Beaucoup de gens dans ces rues. Le cœur de Marseille ne s’arrête jamais de battre. Une vitrine de magasin en guise de miroir. Son reflet, légèrement déformé.

Elle avait mis ses lunettes teintées, détaché ses cheveux. Une jolie robe. Elle avait changé. Elle était toujours la même, pourtant. Une façade pour cacher l’indicible. Les blessures partout, les plaies qui refusent de guérir. L’horreur qui se dessine au fond de ses yeux. Il ment, c’est impossible. Il n’y avait qu’Elicius qui pouvait me trouver jolie. Il faut avoir souffert pour aimer ma souffrance, pour me remarquer. Ou même simplement pour savoir que j’existe. Lui ne peut pas. Lui ne sait pas. Pourtant, je n’ai jamais réussi à parler à quelqu’un comme je lui parle.

Une autre vitrine, toujours le même reflet. La terrasse d’un café, bondée.

Ici, on aime lézarder au soleil avant de retourner s’enfermer dans l’ambiance climatisée d’un bureau. Ici, on vit dehors, au grand jour. Même la nuit. Ici, on parle fort, pour avoir le dernier mot sur le mistral, sans doute.
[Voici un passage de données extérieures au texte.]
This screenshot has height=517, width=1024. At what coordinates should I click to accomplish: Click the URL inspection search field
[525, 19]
Ici, on rit fort, avec des gestes démesurés. On revendique son accent comme une marque de fabrique. Ici, on est dans le sud et ça s’entend.
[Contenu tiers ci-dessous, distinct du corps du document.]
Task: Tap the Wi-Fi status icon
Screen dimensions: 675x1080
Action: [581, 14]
Jeanne aurait volontiers bu un café, elle aussi. Mais se mêler à la foule, elle n’avait jamais su. Même si c’est le meilleur moyen de passer inaperçue. Comment affronter tous ces regards ennemis, blessants ? Comme s’ils pouvaient voir à l’intérieur. Est-ce que mon sac est bien fermé ? Oui, il est bien fermé. Ça ne suffit pas à me rassurer. Rien ne peut me rassurer. Il n’y avait que Michel qui savait. Une seule parole suffisait à me réconforter. A m’arracher un sourire. Un rire, même.
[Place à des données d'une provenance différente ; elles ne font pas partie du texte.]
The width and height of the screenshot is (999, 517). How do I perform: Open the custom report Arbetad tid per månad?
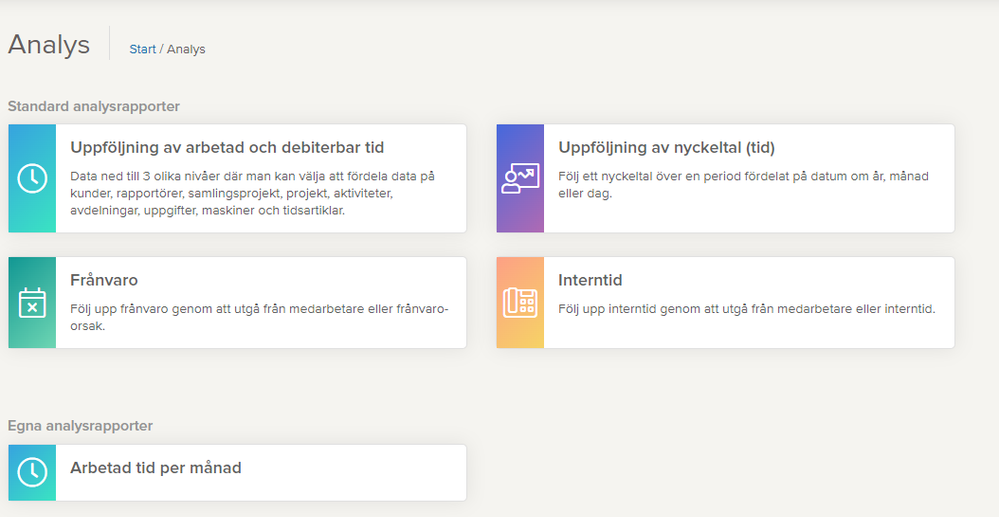[155, 468]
Depuis quand je n’ai pas ri ? Depuis qu’il est parti. Un jour glacial. Un jour de février.

Esposito se planta face à Solenn qui téléphonait à son petit copain. Le veinard. Elle bredouilla quelques mots, « oui, moi aussi, faut que je te laisse », puis elle raccrocha et regarda son patron avec un petit air docile. Un truc imparable.

—  Je voudrais que vous me fassiez une recherche, dit-il.

—  Oui, bien sûr…

—  Je voudrais que vous me trouviez tout ce que pouvez sur Jeanne…

—  Jeanne ? La secrétaire ?

—  Exactement.

—  Mais pourquoi ?

—  Et pourquoi pas ?

—  Tout de suite, patron…

—  Et vous seriez gentille d’aller m’acheter un paquet de cigarettes…

—  Oui, pas de problème…

Il repartit vers son bureau et Solenn l’interpella.

—  Capitaine !

—  Oui ?

—  Qu’est-ce que vous voulez savoir sur elle, exactement ?

—  Tout. Sa vie, son passé. Tout. Interrogez sa mère, ses voisins, ses proches. Trouvez son dossier administratif, scolaire et tout le reste.

—  Mais… Qu’est-ce que je vais inventer pour mener cette enquête ?

—  Je vous rappelle qu’elle va être inculpée d’obstruction à la justice, lieutenant. Ça devrait suffire comme prétexte, non ?

—  Oui.

—  Pour sa mère et ses proches, vous n’avez qu’à invoquer une enquête de moralité du fait de son appartenance à la police. Ça marche toujours, ce genre de truc…

—  D’accord, patron. Mais ça m’étonnerait que je trouve quelque chose d’intéressant…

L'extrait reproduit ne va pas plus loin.